So, I'm moving. Which as anyone who has been through it will likely attest to, sucks. Sure, there might be someone out there who enjoys the process... but they are sick, sick individuals and not to be trusted. However, it's a process that does come with its own reward, not least of which is an opportunity to winnow out some of the stuff that's accumulated over the years and yet hasn't been used in decades. (No exaggeration there - I found an old backpack frame that I had back in high school. The camping backpack type, not the books for school type. I figure it may be a while before I can do that again, so it's "hello, Craigslist!")
More importantly though, with that winnowing comes the chance to revisit things I had forgotten about. This includes items of nostalgia (which reminds me, there was another blog entry on that subject I meant to pen a while back...) which, though I'm not keeping them, provide a momentary and pleasant side-trip down memory lane. There are also items that, having suddenly found them again, warrant dusting off and bringing out into the light to be used again. Those are the type of things that you look at them and wonder why you put them away in the first place. Sometimes the answer to that becomes apparent after a moment's reflection, and sometimes you never quite adequately answer it.
I suspect you all see where I'm going with this.
I was sorting through my folders the other day - digital ones, not the physical ones - and came across a number of story ideas that had been started and then for one reason or another not finished. Looking at some of them, I realized that while the idea was good the execution wasn't, and so they need to be filed away again in the idea pile until such time as they germinate into something more. I haven't deleted them, because being digital files they take up hardly any room, but I did right down the central idea in my little writing notebook, alongside other ideas that occurred to me in dreams or bookstore restrooms. (Yes, a bookstore bathroom. It was either the notebook or the toilet paper, and the idea was good enough to merit inclusion on more permanent paper.)
Some of them, though, are gems. Or if they aren't yet they can be with just a little polishing. I am noticing that most of the better ideas - and the ones that made it into better stories - are the ones that are more recent. Though that's relative, because the most recent any of these had been looked at was at least four years ago. Some of them stretch back farther than that, though, back to the time when they were stored on 3.5" floppies. That puts them back in the days when I was in college.

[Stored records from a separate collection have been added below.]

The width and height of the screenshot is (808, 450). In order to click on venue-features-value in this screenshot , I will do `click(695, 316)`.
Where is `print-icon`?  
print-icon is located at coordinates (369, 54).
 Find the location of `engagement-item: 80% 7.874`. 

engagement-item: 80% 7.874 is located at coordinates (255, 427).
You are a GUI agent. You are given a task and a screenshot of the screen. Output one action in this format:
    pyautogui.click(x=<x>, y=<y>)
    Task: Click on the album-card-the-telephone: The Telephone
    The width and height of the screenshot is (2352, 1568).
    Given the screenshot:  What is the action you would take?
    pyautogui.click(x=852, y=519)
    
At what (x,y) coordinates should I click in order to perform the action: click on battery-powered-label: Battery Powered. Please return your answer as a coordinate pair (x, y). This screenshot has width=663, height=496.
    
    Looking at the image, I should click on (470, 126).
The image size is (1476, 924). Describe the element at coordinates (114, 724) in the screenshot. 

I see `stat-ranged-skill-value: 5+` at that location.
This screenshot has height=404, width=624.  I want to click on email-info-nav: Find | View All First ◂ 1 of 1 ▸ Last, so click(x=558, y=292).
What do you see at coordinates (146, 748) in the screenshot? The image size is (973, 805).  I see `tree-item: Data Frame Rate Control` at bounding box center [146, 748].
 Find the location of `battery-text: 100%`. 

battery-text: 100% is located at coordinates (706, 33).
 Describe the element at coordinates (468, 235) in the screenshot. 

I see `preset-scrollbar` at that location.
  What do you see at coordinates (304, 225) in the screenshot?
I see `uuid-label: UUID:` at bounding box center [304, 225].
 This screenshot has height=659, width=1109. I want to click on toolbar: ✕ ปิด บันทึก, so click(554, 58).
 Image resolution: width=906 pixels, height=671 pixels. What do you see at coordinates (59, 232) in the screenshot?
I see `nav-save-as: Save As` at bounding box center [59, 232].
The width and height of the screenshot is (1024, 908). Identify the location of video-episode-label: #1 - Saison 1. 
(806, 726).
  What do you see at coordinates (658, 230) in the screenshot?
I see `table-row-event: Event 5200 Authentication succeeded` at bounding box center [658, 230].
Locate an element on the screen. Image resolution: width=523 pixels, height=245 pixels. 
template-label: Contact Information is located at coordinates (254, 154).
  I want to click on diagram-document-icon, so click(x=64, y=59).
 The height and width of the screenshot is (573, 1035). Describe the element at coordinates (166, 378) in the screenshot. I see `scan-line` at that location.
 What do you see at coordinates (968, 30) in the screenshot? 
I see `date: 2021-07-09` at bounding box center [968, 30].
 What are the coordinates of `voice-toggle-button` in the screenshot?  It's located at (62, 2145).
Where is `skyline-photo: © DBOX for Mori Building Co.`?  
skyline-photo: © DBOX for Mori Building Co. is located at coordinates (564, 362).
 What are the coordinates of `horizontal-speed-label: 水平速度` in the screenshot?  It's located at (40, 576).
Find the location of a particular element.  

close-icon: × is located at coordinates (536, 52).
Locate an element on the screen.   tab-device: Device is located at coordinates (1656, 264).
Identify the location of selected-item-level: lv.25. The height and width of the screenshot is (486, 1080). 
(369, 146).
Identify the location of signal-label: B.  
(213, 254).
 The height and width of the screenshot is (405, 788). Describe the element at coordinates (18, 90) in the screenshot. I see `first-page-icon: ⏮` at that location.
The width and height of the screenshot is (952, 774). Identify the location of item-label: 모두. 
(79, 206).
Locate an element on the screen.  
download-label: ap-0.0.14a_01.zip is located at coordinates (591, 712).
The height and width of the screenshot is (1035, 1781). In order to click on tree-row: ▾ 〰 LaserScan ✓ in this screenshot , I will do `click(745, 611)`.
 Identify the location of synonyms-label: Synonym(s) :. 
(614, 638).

(I have no short stories from high school, as while we did have computers my first one was an Apple IIc. The kind with no hard drive. So anything I wrote on that old monitor, with its black background and strangely fuzzy tri-color text font, has long since been lost unless there is a print copy somewhere in my parents' basement. ... Given the quality of some of the things I wrote then, I would hope not.)
Yet even among the ones layered in feet, not inches of digital dust, there were some concepts worth exploring. If nothing else, by taking them out and looking at them it helps me appreciate not only how long I've been at this, but also how far I've come since I've started. And that's something I can take with me wherever I go, and it doesn't even need bubble wrap or a cardboard box.
1 comment:
This is a really great post. I found myself thinking of the last time we had a garage sale (only last year) and we dug all of our old crap out with a lot of "Oh my gosh... I forgot about this." Good work!